Vancouver: luz de agosto en la bahía. (Fotografía de Jules Etienne).

lunes, 19 de mayo de 2014

Espejos (18): LA MONTAÑA DEL ALMA, de Gao Xingjian

"Cuando observo a los otros, los considero como espejos que me devuelven mi propia imagen..."
 
(Fragmento del capítulo 26)
 
También puedes esperar, esperar que las manchas de agua en la pared retornen a su forma original, se vuelvan de nuevo un rostro humano, puedes también desear que un día tu imagen adquiera tal o cual forma. Pero por experiencia sé que cuanto más tiempo pasa, menos evoluciona esta imagen según tus deseos y que, a menudo, por el contrario, se vuelve monstruosa. No puedes ya aceptarla, pero, como se trata de tu yo, al final no te queda más remedio que hacerlo.
 
Un día vi la foto pegada en mi carnet de autobús que había dejado sobre la mesa.
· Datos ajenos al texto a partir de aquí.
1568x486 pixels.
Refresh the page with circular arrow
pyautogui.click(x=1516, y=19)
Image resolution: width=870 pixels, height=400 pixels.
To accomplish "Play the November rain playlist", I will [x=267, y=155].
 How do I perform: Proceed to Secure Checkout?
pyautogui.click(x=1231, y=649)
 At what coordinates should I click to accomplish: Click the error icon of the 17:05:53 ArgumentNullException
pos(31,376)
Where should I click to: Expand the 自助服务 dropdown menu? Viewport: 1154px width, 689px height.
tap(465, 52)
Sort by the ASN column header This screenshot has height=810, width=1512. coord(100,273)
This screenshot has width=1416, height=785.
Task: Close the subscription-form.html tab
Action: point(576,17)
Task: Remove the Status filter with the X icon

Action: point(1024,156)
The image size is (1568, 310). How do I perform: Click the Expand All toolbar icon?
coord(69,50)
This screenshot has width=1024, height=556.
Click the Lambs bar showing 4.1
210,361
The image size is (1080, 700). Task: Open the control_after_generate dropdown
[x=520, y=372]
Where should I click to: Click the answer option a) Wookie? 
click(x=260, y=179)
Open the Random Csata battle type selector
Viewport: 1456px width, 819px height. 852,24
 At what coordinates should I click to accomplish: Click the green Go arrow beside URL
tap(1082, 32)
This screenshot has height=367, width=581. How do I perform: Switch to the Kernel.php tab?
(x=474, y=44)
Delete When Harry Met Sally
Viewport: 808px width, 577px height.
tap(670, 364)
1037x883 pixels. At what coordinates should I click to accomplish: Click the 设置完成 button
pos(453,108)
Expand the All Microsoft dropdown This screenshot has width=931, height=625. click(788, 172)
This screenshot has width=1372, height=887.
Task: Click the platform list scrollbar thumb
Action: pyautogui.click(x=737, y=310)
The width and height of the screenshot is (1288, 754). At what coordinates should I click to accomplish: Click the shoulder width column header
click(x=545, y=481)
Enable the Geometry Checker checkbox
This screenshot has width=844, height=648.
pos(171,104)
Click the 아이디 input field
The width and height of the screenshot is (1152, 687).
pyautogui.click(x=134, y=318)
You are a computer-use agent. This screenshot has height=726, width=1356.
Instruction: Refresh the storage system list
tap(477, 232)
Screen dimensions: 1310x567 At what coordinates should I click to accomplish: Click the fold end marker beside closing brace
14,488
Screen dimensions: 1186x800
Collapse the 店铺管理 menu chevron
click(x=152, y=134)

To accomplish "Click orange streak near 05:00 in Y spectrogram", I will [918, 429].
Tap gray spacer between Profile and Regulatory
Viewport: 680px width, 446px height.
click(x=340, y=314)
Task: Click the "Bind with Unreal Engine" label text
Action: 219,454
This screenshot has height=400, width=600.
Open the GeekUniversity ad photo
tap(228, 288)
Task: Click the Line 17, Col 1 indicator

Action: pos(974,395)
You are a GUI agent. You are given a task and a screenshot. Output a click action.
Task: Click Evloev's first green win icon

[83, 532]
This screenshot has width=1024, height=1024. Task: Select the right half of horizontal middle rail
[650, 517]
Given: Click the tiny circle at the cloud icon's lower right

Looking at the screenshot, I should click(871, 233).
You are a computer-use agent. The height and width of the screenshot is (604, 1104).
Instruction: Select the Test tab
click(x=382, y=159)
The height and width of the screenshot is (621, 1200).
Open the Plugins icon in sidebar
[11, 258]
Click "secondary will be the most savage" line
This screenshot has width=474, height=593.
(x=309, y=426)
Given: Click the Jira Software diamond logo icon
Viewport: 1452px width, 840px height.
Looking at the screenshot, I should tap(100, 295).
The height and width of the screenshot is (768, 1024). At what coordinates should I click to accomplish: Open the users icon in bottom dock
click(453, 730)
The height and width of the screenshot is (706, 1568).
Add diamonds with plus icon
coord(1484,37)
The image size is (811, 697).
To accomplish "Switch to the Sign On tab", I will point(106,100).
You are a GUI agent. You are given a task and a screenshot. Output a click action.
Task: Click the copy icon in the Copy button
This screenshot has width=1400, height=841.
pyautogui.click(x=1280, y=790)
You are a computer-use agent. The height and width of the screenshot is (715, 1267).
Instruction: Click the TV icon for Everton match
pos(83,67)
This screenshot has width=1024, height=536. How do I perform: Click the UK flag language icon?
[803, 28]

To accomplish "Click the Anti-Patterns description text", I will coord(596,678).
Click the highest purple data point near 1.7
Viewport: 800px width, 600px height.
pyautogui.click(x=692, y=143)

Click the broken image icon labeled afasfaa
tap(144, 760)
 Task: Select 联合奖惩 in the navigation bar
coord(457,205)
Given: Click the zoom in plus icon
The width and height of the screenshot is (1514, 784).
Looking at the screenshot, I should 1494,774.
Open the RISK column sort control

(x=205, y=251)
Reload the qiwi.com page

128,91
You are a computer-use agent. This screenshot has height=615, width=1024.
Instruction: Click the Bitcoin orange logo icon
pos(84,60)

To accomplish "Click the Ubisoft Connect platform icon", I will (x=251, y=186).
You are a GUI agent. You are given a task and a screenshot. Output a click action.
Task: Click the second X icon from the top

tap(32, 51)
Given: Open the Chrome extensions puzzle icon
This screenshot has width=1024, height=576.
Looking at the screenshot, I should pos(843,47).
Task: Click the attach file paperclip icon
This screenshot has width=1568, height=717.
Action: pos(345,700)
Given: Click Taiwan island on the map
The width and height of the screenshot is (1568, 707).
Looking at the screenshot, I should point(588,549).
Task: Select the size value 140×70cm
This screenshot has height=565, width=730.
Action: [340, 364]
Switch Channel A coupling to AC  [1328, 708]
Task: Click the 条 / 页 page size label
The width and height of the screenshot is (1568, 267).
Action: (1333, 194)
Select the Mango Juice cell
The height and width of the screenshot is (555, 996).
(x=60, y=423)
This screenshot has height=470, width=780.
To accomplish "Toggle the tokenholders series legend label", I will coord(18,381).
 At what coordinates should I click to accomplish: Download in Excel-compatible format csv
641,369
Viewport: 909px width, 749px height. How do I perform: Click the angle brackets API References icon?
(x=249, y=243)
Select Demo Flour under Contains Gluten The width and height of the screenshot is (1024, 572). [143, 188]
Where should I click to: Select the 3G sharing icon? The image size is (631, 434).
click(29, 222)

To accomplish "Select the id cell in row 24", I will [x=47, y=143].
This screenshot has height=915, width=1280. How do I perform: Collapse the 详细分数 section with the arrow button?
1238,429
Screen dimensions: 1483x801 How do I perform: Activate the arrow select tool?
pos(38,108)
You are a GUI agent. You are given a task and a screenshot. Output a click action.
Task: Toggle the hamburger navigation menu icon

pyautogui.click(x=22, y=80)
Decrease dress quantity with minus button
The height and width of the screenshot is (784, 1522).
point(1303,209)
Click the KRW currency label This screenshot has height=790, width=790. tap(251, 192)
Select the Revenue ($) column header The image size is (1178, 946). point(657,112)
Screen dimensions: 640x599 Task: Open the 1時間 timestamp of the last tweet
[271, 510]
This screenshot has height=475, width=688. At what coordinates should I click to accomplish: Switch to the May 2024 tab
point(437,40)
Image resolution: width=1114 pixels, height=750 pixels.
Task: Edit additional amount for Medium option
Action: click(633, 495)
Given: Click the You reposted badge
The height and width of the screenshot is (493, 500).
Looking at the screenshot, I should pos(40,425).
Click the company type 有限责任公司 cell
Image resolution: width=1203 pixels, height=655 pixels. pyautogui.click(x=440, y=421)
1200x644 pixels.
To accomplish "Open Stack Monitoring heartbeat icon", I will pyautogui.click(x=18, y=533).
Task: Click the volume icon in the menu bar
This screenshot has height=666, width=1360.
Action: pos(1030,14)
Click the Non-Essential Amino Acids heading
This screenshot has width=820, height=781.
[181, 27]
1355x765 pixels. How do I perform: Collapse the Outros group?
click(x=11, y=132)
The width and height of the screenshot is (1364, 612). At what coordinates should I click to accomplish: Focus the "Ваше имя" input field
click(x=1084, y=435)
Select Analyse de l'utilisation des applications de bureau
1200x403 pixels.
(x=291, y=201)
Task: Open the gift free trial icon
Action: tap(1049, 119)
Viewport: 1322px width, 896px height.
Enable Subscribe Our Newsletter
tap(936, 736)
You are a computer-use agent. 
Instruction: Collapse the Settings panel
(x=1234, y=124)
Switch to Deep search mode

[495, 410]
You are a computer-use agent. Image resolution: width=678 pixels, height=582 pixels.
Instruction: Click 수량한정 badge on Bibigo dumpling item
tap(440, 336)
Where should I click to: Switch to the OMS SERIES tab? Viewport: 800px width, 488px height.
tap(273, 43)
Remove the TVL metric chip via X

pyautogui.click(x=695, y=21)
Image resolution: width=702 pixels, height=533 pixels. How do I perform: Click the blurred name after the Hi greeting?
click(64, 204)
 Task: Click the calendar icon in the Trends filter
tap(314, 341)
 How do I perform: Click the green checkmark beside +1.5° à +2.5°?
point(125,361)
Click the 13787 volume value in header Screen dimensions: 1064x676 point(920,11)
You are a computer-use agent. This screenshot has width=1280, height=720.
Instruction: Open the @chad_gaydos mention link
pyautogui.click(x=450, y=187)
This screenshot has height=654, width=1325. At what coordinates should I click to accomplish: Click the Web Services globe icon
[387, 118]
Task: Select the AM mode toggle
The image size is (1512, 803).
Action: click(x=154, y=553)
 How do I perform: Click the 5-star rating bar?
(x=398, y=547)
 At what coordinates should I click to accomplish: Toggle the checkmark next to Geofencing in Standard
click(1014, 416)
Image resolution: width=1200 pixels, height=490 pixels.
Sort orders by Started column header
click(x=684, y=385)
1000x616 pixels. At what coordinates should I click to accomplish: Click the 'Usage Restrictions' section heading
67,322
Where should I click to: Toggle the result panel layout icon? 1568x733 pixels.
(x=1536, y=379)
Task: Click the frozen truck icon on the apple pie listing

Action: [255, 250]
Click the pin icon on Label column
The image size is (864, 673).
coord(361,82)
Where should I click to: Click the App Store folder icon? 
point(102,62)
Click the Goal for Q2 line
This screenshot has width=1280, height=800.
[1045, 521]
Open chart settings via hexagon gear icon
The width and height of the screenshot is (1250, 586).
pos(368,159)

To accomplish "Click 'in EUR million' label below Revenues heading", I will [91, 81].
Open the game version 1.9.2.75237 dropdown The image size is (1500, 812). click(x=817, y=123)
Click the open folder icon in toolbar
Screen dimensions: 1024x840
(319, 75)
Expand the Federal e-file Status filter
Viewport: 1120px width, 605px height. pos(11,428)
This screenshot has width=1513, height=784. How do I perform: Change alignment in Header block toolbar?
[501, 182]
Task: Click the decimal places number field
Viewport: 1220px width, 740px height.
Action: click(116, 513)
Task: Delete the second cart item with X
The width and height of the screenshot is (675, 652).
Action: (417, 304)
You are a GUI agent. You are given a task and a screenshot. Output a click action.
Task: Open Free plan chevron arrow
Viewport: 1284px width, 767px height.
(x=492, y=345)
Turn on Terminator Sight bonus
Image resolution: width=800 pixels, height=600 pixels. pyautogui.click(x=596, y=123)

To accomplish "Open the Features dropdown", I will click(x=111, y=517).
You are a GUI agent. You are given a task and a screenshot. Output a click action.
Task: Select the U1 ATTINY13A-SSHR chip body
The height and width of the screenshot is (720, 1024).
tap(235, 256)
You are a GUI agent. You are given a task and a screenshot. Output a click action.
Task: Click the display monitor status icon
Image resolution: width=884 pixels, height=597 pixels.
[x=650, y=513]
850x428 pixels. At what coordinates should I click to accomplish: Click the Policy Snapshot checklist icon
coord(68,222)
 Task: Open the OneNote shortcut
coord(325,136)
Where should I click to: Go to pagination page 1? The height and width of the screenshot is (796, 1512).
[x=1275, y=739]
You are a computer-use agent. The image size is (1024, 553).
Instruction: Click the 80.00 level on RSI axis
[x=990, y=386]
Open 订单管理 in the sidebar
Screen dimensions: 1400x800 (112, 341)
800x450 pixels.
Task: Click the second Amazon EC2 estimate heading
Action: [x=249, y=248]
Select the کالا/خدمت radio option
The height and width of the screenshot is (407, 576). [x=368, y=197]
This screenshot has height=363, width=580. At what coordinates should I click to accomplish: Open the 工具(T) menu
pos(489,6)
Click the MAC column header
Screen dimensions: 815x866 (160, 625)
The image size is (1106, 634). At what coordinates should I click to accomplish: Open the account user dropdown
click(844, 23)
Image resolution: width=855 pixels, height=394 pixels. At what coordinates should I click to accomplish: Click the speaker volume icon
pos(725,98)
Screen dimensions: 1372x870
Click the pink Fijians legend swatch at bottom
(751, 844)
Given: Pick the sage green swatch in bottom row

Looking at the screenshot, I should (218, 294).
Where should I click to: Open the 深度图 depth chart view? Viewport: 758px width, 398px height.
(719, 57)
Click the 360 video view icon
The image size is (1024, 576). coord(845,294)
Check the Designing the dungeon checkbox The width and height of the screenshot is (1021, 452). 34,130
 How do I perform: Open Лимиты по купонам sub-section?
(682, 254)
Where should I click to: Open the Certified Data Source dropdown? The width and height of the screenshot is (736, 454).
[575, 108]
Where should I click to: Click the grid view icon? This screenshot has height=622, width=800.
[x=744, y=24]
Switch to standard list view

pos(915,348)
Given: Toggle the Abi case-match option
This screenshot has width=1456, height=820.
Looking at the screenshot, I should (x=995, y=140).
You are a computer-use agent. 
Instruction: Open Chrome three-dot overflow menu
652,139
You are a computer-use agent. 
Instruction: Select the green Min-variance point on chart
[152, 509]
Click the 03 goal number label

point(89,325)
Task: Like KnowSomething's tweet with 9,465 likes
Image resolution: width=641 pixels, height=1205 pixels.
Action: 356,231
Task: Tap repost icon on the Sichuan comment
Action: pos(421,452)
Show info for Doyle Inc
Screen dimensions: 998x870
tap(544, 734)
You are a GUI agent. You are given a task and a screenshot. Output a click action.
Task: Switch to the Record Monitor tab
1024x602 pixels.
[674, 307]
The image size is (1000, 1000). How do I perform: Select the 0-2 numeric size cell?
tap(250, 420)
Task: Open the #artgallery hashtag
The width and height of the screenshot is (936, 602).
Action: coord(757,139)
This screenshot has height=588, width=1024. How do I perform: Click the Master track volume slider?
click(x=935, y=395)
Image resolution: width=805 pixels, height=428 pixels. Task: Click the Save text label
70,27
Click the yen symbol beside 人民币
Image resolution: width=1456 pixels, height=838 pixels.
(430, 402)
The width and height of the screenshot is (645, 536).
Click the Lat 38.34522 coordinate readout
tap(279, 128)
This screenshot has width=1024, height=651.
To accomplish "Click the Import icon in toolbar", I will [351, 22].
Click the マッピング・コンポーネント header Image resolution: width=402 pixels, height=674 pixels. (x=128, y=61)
En un primer momento, encontré mi sonrisita más bien agradable, pero acto seguido me pareció más exactamente burlona, un tanto altanera y fría, delatando cierto amor propio mezclado con no poca autosatisfacción, indicaba que me tomaba por un personaje superior. En realidad, percibí en ella una especie de afectación acompañada de una expresión de gran soledad y de vago terror; no era en absoluto el rostro de un triunfador. Podía leerse amargura en ella. Por supuesto que no podía haber en ella la vaga sonrisa habitual que nace de la felicidad involuntaria, sino que era más bien una expresión de duda ante la felicidad. Eso se volvía un poco aterrador e incluso inútil. La sensación de caer sin que pueda encontrarse ningún asidero seguro. Nunca más he querido volver a ver esa foto.
 
A continuación, me puse a observar a los demás, pero al hacerlo, descubría que ese yo detestable y omnipresente también se entrometía, sin poder dejar de intervenir en la percepción del rostro ajeno. Era algo lamentable: cuando observaba a otra persona, continuaba observándome yo mismo. Buscaba rostros que me gustaran, o una expresión que me resultase aceptable. Si un rostro no conseguía emocionarme, si no conseguía encontrar gentes con las que identificarme entre los que pasaban por delante de mí, los observaba, pues, sin verles. En una sala de espera, en un vagón de tren, en la cubierta de una embarcación, en una fonda o en un parque, o incluso dando un paseo por la calle, no elegía más que los rostros o las siluetas próximas a aquellos que me resultaban familiares y en los que buscaba algún indicio que pudiera hacer resurgir un recuerdo enterrado. Cuando observo a los otros, los considero como espejos que me devuelven mi propia imagen y esta observación depende enteramente de mi estado de ánimo del momento. Incluso cuando miro a una muchacha, trato de aprehenderla con mis propios sentidos, la imagino con mi propia experiencia antes de formular un juicio. Mi comprensión del prójimo, incluidas las mujeres, es de hecho superficial y arbitraria. A través de mi mirada, las mujeres no son nada más que meras ilusiones que me he creado yo mismo y que utilizo para mistificarme. Esto me entristece. Por eso mis relaciones con las mujeres conducen siempre, en última instancia, al fracaso. Y a la inversa, si fuera yo una mujer, no por ello me costaría menos el contacto con los hombres. El problema radica en la toma de conciencia interior de mi yo, ese monstruo que me atormenta sin cesar. El amor propio, la autodestrucción, la reserva, la arrogancia, la satisfacción y la tristeza, los celos y el odio, provienen de él, el yo es de hecho la fuente de la desdicha de la humanidad. ¿Acaso la solución a esta desdicha tiene que pasar por el ahogo del yo consciente?
 
He aquí porqué Buda enseñó la iluminación: todas las imágenes son mentiras, la ausencia de imagen también lo es.
 
 
Gao Xingjian (Originario de China nacionalizado francés; 1940). Obtuvo el premio Nobel en el año 2000.
 
La ilustración corresponde a un dibujo en tinta china de la colección Después del diluvio, del propio autor.